El estudio vilablanch ha realizado el proyecto de interiorismo de un conjunto de viviendas de alto standing situadas en el interior de la Casa Burés. Se trata de un proyecto residencial inédito en Barcelona, que engloba 26 viviendas de lujo de entre 120 y 500 m2, y cuya rehabilitación arquitectónica lleva la firma del despacho Juan Trias de Bes - TDB Arquitectura.

FASE 1: ANÁLISIS

En una primera fase, el estudio de interiorismo vilablanch realizó un servicio de consultoría a Bonavista Develpments, que incluyó un análisis del estado del edificio y un estudio de los posibles targets. Este estudio estuvo centrado en:

- Definir el público objetivo para cada tipología de vivienda del proyecto.
- Analizar el modo de vida, preferencias y costumbres de cada target.
- Identificar los valores y atributos apropiados para cada uno de ellos.
 

FASE 2: CONCEPTUALIZACIÓN Y ELECCIÓN DE MATERIALES Y ACABADOS

En una segunda fase, vilablanch definió el proyecto de interiorismo de cada tipología de vivienda teniendo en cuenta las cualidades intrínsecas de cada espacio y el público objetivo al que iría dirigida. En total, el equipo de interioristas desarrolló tres conceptos de interiorismo para tres modalidades distintas de viviendas:

· 3 lofts situados en la planta baja.
· 2 pisos nobles situados en la planta principal.
​· 16 apartamentos, situados en las plantas 1ª, 2ª y 3ª, y 5 áticos, situados en las plantas 3ª y 4ª (dos de los cuales son dúplex).
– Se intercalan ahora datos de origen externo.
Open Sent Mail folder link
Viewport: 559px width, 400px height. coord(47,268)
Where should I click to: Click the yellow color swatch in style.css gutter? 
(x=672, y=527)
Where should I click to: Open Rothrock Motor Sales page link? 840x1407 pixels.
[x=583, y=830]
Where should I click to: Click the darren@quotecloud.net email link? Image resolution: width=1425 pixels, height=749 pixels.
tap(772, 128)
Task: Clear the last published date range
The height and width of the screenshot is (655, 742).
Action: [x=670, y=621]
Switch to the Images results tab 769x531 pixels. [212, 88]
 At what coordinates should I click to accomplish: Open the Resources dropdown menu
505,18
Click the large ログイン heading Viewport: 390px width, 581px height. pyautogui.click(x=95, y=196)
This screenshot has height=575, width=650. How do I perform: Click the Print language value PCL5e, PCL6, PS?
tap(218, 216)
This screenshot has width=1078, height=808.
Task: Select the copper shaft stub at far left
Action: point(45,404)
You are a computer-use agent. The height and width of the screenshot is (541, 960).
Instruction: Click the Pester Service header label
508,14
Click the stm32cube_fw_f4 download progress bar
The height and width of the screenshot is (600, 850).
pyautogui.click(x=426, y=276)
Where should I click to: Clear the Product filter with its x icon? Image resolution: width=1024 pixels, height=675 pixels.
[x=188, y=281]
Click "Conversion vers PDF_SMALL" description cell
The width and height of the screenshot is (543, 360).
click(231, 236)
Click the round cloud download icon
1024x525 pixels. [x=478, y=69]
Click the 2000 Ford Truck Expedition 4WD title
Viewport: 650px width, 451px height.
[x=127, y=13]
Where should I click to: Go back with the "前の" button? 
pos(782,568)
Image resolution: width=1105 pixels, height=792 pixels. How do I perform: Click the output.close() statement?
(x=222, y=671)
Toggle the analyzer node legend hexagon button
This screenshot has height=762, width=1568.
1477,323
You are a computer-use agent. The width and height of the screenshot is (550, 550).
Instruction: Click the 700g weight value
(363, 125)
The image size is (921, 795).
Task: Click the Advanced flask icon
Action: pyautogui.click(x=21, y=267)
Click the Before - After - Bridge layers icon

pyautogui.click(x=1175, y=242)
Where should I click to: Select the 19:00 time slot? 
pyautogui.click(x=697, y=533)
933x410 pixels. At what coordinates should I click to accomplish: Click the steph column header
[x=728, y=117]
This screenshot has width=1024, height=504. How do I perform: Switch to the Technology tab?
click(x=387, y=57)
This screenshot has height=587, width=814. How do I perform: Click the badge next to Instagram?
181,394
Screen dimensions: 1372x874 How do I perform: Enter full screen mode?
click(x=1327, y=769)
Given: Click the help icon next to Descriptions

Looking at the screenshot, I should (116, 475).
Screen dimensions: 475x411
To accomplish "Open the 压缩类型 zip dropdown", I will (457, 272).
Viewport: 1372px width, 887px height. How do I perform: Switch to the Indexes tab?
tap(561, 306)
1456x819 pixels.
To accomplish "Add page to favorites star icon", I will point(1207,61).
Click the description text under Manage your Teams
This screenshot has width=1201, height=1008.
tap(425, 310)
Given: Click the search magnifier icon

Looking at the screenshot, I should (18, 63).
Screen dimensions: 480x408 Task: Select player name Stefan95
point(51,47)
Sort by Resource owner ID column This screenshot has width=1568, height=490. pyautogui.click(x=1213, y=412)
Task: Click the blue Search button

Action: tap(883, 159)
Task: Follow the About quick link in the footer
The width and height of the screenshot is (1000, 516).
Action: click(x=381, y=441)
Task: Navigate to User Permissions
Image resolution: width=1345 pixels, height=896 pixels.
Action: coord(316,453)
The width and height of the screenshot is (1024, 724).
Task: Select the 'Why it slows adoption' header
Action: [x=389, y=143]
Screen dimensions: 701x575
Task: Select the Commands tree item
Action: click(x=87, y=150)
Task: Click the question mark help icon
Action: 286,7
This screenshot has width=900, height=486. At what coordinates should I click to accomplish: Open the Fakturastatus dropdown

El proyecto también incluyó el diseño interior de zonas comunes, entre ellas los vestíbulos de acceso y el sótano, donde hay una piscina, un spa, un gimnasio, una cocina profesional, una bodega y un espacio de reunión y entretenimiento.

Esta conceptualización del diseño interior incluyó una meticulosa elección de los distintos materiales y acabados de cada vivienda: pavimentos, revestimientos, colores (de suelos, paredes, mobiliario...), cocinas, baños, puertas, manetas, barandillas, iluminación, mobiliario, etc. También conceptualizó y desarrolló el interiorismo de gran parte de las zonas comunes.

Evidenciar el corte entre lo antiguo y lo nuevo, una de las claves del proyecto de interiorismo

Durante la elaboración del proyecto de interiorismo de la Casa Burés se tomaron decisiones específicas para cada tipología de vivienda, teniendo en cuenta las particularidades de su estructura original y el público objetivo al que iban dirigidas.

Pero, al mismo tiempo, se tomó una decisión muy clara y rotunda para todas las viviendas del edificio: restaurar los elementos que se encontraban en buen estado y acompañarlos de nuevos elementos que no compitieran ni imitaran a los antiguos.

Es por ello que en el proyecto de interiorismo se ve tan claramente el corte entre lo antiguo y lo nuevo. Por un lado, se respetan y restauran los materiales y colores originales con las técnicas artesanales de la época (pavimentos nolla, techos policromados, elaboradas molduras…) y, por el otro, se busca que la aportación que se hace de nuevos colores y materiales no imite ni compita con los existentes (nuevos pavimentos, cerámicas, mobiliario…).

Se apostó por un interiorismo elegante y sofisticado que recupera y realza los valiosos elementos arquitectónicos y decorativos que forman parte de la historia del modernismo, y los acompaña de materiales y elementos igual de refinados, pero que son serenos, poco ornamentados y silenciosos.